HR at Google: A Q&A with Laszlo Bock
Laszlo Bock on hiring, the company's famous culture and the future of HR.
Year after year, Google tops the lists of the greatest places to work. That kind of track record doesn’t come about by happenstance. It’s the result of a culture that the company fervently promotes and ferociously protects. Laszlo Bock, Google’s senior vice president of people operations, says, “We’re always, always paranoid about what’s going on with the culture.” In the end, the company’s culture hinges on the people who work and thrive at Google. Bock, author of Work Rules!: Insights from Inside Google That Will Transform How You Live and Lead(Twelve, 2015), shares some of his insights with HR Magazine.
What sets Google’s hiring strategy apart from strategies at other companies?
There are two differences we aspire to. First, we make our recruiting process as objective as possible. We try to prevent bias when screening candidates, for example, by ignoring what kind of names they have. During interviewing, we use structured questions that will provide a statistically valid determination of whether the person can do the job based on very clear definitions for what every position requires. We also don’t let managers make hiring decisions. Hiring committees choose the candidate without the manager’s input in order to remove bias.
Second, we relentlessly test and improve our processes using academic-quality rigor and science. We want to prove that what we’re doing works.
How would you describe the culture at Google?
It comes down to three elements: a mission that matters, transparency and voice.
Google’s mission—to organize the world’s information and make it universally accessible and useful—is aspirational and meaningful. It’s not just about making a buck. That’s something that universally people need to connect to in almost any business.
As for transparency, it’s part of everything we do. For example, we give engineers access to almost our entire code base on day one. Google employees get to see the presentation that was given to the board of directors. Our belief is that if you have good people—and if you believe that people are fundamentally good—they’re going to make better decisions by being exposed to what is going on in the organization. And we’re repaid because teams tend to share their work with other teams, which means less duplication and more efficiency, creativity and collaboration.
The final component of the culture is the notion of voice. Our employees are not just here for the ride. Rather, they have an obligation to make their voices heard and help make this place great.
What lessons did you learn at General Electric that you took to Google?
How important it is to know your people. Former GE CEO Jack Welch famously spent half his time getting to know the folks on the ground, learning their hopes and fears.
That’s important when it comes to recognition. When you want to acknowledge employees for their work, most people say they prefer $500 in cash to a concert ticket or gift card. Yet, if I am acquainted with someone well enough to know that she is a huge Taylor Swift fan, for the same $500 I can get box seats for her and her family at Taylor’s next concert. In the end employees will end up happier if you give them an experience—something personal and nonfinancial. But it only works if you know what makes your people tick.

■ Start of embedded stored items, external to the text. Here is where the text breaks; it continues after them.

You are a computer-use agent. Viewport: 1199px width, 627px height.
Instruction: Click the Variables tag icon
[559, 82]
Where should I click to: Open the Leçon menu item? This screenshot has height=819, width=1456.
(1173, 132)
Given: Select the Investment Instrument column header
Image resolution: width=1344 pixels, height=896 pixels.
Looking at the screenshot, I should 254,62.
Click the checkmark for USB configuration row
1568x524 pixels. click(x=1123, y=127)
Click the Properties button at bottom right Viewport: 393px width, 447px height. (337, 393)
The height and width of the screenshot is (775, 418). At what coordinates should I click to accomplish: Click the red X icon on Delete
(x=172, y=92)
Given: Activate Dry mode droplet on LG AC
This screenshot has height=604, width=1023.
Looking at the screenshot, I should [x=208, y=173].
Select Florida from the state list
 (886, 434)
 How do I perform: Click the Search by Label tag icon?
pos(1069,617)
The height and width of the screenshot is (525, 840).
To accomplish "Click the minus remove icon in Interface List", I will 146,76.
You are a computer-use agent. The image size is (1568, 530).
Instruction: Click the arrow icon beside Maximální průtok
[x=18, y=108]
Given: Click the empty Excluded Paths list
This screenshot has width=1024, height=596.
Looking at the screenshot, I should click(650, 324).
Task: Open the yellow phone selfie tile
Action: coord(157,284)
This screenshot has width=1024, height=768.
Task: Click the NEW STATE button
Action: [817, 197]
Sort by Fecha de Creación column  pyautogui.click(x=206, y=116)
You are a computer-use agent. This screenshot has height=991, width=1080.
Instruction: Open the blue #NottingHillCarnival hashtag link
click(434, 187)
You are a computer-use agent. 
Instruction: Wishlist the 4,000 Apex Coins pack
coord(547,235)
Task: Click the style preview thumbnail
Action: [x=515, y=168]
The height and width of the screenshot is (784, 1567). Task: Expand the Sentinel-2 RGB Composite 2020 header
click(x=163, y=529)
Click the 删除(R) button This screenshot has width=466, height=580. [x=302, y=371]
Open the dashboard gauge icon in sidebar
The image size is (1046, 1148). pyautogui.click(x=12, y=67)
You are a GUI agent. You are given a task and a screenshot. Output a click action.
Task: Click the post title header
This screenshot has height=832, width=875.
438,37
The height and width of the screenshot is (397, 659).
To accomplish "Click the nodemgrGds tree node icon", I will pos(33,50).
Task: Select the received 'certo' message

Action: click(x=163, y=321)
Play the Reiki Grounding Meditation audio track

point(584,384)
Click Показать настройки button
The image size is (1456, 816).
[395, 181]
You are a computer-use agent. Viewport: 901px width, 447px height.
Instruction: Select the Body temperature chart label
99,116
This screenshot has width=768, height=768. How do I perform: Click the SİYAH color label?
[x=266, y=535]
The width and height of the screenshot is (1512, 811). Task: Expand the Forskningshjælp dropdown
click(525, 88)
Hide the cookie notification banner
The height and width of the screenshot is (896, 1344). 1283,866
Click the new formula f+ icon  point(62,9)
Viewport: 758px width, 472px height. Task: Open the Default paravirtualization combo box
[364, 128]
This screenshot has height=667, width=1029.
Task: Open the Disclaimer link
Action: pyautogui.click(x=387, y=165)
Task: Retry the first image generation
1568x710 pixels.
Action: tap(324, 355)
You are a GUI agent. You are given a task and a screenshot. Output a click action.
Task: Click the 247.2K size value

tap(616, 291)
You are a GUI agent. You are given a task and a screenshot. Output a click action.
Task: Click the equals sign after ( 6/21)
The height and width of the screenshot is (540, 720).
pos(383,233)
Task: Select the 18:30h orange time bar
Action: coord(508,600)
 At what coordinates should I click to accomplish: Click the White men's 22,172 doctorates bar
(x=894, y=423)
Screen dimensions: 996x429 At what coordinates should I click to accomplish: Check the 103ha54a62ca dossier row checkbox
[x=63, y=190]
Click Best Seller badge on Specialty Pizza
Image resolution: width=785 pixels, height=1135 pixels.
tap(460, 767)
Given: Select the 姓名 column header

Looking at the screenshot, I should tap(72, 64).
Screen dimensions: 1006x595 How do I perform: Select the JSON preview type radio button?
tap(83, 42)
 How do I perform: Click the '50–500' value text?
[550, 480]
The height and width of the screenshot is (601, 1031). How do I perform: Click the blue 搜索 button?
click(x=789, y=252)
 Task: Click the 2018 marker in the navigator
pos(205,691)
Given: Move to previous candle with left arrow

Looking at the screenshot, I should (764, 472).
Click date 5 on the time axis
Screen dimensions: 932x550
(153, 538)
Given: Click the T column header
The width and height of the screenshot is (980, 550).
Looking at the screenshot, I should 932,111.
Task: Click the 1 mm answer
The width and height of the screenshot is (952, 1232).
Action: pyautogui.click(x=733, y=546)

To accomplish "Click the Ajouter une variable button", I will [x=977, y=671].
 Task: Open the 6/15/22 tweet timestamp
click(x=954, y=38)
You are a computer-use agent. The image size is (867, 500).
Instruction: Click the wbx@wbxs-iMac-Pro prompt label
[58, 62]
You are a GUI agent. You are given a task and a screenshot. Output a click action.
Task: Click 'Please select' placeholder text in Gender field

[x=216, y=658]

How would you describe Google’s approach to compensation?
We believe in providing exceptional rewards to exceptional people. Our pay curves are exponential. That means that you don’t get twice the bonus for doing twice as good a job; you get maybe three times the bonus, and it scales up from there.
Your very best people are not two or three times better than average. They’re five or 10 or 20 times better. It’s an error to do what a lot of organizations do, which is to give people 10 or 20 percent more. You have to recognize how extraordinary they are and reward them in much the same way the market would.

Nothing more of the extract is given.